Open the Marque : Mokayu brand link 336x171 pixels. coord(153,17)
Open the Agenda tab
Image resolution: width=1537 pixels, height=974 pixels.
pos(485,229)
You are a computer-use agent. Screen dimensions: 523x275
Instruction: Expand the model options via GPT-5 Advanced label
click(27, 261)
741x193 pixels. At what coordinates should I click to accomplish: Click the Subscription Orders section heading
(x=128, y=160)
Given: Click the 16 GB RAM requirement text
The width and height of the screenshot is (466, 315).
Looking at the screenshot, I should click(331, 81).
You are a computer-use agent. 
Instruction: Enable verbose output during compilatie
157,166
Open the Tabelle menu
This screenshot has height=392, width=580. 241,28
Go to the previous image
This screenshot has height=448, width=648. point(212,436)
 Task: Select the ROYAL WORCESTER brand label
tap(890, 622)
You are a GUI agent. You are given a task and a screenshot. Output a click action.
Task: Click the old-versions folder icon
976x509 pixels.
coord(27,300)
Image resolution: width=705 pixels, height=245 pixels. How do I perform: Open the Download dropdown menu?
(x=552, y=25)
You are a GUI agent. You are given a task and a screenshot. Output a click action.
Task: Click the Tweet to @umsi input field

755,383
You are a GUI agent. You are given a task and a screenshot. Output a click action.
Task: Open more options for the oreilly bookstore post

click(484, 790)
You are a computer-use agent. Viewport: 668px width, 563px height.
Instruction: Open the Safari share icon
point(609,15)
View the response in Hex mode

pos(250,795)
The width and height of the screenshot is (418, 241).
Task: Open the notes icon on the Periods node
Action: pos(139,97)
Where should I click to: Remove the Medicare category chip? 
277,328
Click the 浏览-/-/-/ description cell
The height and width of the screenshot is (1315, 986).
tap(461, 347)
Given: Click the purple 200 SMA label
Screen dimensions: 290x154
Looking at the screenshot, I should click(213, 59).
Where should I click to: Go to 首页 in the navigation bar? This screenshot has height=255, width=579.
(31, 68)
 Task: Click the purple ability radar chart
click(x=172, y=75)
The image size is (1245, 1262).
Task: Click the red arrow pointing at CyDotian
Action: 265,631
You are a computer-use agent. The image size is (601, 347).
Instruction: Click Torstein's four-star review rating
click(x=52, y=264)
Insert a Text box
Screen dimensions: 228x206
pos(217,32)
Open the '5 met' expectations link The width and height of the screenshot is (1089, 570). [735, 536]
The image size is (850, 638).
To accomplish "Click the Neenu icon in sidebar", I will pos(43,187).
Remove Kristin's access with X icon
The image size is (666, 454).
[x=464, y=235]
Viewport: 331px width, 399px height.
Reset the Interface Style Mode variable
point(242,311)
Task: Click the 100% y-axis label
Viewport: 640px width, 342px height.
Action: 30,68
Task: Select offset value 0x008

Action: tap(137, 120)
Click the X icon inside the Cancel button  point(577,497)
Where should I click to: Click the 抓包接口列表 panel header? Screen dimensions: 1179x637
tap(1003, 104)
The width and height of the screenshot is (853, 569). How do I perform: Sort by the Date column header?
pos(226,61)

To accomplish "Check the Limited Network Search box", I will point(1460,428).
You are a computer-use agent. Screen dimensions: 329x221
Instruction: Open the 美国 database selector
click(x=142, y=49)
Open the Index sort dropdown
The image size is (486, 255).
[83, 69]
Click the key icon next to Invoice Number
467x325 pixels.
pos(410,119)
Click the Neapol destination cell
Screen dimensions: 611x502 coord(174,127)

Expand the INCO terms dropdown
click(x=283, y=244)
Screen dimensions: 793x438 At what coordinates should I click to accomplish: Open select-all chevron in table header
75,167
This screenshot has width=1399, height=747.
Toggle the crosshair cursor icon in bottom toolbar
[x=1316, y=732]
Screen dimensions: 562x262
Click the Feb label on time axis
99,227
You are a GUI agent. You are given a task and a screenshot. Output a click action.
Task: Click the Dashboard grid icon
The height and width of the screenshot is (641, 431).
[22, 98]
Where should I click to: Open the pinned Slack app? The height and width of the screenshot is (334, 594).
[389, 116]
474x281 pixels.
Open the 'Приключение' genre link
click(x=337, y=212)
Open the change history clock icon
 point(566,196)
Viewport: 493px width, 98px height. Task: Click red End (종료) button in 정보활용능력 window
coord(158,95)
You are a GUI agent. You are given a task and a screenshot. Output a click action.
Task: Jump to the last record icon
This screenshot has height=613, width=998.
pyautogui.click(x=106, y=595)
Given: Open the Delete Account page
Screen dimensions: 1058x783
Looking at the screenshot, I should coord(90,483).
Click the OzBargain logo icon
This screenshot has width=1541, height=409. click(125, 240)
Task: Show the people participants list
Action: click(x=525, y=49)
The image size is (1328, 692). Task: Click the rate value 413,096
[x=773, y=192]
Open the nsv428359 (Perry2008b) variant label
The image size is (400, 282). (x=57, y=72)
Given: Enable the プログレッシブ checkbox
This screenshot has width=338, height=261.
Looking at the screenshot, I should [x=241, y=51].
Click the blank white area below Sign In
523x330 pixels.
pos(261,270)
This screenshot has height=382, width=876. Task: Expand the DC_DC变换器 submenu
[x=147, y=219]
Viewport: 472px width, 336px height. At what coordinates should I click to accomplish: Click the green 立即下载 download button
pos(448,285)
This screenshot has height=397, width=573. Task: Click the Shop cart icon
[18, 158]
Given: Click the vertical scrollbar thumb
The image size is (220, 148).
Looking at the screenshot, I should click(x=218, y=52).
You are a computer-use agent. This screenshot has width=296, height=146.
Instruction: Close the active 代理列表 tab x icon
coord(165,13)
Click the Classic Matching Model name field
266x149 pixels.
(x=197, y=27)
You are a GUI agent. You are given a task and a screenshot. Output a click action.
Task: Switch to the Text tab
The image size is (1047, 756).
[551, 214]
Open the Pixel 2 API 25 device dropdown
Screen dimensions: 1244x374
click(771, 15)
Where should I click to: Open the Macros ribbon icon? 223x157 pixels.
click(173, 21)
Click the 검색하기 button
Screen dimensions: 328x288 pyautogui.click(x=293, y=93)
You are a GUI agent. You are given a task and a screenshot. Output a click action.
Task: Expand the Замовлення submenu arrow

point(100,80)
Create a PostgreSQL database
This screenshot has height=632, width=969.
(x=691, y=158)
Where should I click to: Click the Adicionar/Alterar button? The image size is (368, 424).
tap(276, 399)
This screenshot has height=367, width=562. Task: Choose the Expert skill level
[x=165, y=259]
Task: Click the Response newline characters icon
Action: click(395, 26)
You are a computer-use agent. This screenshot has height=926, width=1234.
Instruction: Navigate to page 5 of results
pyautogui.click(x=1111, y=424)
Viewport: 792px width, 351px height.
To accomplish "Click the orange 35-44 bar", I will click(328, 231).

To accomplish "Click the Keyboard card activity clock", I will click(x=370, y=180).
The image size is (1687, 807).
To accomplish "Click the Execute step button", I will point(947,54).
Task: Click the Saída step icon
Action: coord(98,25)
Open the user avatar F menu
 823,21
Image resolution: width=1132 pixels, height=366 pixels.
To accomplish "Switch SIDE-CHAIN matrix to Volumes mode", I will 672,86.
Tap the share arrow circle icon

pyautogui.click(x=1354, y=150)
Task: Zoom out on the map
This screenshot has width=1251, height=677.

• _Your goal_
Report every line from the material above that mentions the word "computer".

• _Solution_
You are a computer-use agent. Screen dimensions: 523x275
You are a computer-use agent. 
You are a computer-use agent. Viewport: 668px width, 563px height.
You are a computer-use agent. The image size is (601, 347).
You are a computer-use agent. Screen dimensions: 329x221
You are a computer-use agent. This screenshot has width=296, height=146.
You are a computer-use agent. This screenshot has height=926, width=1234.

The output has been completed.